Robert Dyrdak, Monika Mastafa, Emma Hodcroft, Richard Neher and Jan Albert
bioRxiv, vol. , 420836, 2018
Worldwide outbreaks of enterovirus D68 (EV-D68) in 2014 and 2016 have caused widespread serious respiratory and neurological disease. To investigate diversity, spread, and evolution of EV-D68 we performed near full-length deep sequencing in 54 samples obtained in Sweden during the 2014 and 2016 outbreaks. In most samples, intrapatient variability was low and dominated by rare synonymous variants, but three patients showed evidence of dual infections with distinct EV-D68 variants from the same sub-clade. Interpatient evolution showed a very strong temporal signal, with an evolutionary rate of 0.0038±0.0001 substitutions per site and year.
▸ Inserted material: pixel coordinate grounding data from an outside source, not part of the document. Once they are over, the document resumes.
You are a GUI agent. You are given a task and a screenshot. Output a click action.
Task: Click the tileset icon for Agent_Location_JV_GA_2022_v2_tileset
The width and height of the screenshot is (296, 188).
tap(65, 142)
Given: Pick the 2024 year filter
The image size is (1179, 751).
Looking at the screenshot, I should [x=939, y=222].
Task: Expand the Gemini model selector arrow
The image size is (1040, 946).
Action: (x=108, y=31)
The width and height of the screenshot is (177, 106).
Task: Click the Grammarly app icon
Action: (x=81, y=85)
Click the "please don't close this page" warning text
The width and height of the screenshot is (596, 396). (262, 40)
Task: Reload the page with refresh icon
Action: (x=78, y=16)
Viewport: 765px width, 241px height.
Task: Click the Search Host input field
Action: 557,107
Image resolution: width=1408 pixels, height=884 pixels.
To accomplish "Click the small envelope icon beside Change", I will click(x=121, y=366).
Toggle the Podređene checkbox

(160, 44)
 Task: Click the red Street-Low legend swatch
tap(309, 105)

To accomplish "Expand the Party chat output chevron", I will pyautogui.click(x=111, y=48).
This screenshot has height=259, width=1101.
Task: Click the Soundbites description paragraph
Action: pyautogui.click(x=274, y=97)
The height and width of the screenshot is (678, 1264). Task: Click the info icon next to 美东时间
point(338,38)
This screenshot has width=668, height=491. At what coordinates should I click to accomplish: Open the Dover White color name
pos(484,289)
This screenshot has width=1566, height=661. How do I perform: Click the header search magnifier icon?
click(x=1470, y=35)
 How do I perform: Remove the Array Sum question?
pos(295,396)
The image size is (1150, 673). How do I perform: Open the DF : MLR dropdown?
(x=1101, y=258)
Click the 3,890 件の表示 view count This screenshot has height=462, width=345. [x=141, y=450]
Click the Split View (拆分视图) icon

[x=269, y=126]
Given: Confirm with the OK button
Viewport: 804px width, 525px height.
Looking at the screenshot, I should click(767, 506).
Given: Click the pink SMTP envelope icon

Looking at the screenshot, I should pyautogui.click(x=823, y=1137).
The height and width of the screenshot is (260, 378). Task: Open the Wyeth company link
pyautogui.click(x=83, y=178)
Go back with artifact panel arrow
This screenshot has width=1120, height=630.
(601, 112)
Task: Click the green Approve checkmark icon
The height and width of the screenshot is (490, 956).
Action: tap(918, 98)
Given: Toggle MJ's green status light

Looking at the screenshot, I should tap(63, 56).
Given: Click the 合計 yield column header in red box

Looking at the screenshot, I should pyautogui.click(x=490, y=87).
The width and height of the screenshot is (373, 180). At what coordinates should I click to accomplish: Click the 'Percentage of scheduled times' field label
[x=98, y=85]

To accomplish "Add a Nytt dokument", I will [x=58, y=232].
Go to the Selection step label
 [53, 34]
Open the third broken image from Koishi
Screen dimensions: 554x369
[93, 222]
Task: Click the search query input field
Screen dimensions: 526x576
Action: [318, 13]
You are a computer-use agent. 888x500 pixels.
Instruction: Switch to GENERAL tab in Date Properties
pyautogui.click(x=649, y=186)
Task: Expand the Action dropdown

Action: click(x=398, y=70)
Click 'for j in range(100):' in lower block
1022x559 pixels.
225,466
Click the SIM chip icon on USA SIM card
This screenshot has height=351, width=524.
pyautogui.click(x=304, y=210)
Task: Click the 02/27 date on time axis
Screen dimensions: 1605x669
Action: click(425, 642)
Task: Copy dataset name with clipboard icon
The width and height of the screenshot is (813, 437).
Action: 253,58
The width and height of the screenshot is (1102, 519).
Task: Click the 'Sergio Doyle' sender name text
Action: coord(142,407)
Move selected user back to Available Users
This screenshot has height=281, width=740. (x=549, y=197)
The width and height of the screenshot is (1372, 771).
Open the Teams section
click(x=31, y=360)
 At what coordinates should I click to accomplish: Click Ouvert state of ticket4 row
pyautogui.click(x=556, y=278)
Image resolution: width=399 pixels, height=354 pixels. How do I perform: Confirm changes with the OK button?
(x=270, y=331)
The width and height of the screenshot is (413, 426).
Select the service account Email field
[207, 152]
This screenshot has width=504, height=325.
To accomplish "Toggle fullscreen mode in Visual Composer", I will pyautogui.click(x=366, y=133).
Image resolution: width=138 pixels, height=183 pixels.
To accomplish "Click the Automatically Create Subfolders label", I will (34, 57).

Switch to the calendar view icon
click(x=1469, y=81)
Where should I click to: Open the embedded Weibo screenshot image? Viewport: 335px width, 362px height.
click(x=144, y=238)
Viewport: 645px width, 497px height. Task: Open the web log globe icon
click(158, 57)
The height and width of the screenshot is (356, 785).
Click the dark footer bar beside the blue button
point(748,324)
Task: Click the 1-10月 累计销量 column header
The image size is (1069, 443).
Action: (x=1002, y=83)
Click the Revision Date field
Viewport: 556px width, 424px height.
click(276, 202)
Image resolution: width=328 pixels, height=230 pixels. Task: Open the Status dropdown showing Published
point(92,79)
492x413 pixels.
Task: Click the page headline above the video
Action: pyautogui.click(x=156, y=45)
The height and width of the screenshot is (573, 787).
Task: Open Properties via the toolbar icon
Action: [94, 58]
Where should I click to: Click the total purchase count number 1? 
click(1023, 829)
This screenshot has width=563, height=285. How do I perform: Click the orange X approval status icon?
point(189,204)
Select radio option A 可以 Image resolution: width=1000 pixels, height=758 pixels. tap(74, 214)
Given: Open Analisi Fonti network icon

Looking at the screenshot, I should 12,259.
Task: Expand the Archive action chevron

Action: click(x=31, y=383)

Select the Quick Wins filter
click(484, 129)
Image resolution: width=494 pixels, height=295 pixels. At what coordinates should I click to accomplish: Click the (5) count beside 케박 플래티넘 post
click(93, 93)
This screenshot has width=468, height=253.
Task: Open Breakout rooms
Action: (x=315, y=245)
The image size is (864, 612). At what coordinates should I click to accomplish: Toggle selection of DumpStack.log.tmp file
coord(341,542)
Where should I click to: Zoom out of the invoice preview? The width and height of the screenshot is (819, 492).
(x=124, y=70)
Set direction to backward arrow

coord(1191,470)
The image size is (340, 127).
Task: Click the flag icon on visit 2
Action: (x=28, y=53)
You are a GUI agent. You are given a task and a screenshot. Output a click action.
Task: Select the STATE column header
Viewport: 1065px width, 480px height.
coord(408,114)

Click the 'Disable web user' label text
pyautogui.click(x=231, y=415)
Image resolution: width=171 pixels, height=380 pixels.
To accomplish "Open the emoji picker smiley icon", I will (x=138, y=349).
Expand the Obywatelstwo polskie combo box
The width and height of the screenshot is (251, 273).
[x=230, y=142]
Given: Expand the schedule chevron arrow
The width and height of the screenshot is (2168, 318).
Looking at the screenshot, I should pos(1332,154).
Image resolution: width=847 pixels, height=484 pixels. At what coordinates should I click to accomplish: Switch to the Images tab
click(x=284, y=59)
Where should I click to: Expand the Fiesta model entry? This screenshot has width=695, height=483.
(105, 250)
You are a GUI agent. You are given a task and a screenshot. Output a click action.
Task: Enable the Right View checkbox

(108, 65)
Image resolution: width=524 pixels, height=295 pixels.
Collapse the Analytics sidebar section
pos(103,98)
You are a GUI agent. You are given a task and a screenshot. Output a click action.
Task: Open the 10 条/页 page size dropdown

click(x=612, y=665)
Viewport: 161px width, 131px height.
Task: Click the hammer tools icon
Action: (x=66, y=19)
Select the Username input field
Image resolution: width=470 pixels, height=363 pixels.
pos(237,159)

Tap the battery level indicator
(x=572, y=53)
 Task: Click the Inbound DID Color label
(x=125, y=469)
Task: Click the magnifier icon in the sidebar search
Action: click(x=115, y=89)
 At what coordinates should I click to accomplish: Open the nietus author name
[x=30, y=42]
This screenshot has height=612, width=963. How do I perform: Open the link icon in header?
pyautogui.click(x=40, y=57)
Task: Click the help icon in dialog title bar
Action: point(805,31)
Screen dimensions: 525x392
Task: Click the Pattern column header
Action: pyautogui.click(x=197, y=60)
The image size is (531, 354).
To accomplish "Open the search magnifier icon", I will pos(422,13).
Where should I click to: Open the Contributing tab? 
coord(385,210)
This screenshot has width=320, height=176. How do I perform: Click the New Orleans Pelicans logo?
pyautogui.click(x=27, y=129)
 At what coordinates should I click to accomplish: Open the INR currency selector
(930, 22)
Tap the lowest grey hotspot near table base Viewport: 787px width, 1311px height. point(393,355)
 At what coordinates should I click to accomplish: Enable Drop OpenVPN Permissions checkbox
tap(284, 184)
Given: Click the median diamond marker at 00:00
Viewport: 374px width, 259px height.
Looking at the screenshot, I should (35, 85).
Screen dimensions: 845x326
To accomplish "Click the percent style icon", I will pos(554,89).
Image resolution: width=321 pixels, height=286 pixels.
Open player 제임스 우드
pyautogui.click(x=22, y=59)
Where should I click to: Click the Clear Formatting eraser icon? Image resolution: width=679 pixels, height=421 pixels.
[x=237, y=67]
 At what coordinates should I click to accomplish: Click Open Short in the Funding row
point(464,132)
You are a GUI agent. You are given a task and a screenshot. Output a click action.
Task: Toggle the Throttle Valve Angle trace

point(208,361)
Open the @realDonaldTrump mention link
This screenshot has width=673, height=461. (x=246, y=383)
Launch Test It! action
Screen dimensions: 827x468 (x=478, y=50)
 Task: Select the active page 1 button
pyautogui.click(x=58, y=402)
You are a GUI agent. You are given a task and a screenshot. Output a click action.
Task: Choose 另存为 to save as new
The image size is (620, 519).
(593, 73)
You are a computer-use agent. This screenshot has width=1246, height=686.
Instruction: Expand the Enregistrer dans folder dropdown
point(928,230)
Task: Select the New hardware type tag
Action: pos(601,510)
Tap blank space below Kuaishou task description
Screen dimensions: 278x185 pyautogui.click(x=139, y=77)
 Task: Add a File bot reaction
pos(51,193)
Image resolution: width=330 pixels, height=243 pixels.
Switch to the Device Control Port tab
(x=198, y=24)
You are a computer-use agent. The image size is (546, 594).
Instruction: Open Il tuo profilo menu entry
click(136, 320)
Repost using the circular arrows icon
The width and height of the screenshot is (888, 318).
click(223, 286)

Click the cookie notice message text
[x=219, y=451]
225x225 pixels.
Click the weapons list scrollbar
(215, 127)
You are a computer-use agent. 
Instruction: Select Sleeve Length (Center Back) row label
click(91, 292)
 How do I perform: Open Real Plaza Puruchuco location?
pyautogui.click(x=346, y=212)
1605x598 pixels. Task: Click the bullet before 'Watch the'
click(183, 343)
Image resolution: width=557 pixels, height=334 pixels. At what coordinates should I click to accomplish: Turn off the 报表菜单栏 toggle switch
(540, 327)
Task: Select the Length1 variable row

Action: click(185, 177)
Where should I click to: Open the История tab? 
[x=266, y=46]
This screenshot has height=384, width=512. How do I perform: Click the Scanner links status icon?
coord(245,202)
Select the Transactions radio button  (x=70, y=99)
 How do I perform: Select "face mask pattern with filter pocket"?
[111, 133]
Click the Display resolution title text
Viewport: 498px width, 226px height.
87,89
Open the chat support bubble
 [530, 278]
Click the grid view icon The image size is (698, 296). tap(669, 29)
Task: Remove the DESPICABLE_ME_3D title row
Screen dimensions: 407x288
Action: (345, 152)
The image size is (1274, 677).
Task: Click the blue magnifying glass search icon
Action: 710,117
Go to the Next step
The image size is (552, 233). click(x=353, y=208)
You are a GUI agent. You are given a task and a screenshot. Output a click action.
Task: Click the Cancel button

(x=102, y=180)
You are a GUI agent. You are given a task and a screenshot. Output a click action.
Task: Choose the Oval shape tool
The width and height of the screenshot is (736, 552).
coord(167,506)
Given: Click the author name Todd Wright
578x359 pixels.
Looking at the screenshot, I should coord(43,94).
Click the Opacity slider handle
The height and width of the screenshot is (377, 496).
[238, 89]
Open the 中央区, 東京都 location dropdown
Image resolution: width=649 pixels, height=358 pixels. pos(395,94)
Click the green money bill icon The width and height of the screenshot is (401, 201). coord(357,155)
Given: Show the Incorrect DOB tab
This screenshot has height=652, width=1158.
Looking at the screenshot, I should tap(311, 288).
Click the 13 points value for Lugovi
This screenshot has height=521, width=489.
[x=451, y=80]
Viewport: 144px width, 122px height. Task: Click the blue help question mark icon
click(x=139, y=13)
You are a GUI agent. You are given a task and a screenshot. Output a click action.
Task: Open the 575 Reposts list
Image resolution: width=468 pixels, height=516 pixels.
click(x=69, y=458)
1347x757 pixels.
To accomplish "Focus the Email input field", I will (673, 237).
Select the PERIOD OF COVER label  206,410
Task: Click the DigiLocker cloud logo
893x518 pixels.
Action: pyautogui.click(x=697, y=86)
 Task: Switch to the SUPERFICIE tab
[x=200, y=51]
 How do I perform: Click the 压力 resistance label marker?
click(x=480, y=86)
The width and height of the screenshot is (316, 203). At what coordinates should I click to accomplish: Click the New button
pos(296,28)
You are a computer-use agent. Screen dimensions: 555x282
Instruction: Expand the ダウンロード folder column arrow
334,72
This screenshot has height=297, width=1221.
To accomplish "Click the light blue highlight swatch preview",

Phylogenetic trees reconstructed from the sequences suggest that EV-D68 was introduced into Stockholm several times during the 2016 outbreak and then spread locally. Putative neutralization targets in the BC- and DE-loops of the VP1 protein are slightly more diverse within-host and tend to undergo more frequent substitution than other genomic regions. However, evolution in these loops does not appear to have driven the emergence of the 2016 B3-subclade directly from the 2014 B1-subclade. Instead, the most recent ancestor of both clades was dated to 2009. The study provides a comprehensive description of the intra- and interpatient evolution of EV-D68, including the first report of intrapatient diversity and dual infections. The new data along with publicly available EV-D68 sequences are included in an interactive phylodynamic analysis on nextstrain.org/enterovirus/d68 to facilitate timely EV-D68 tracking in the future.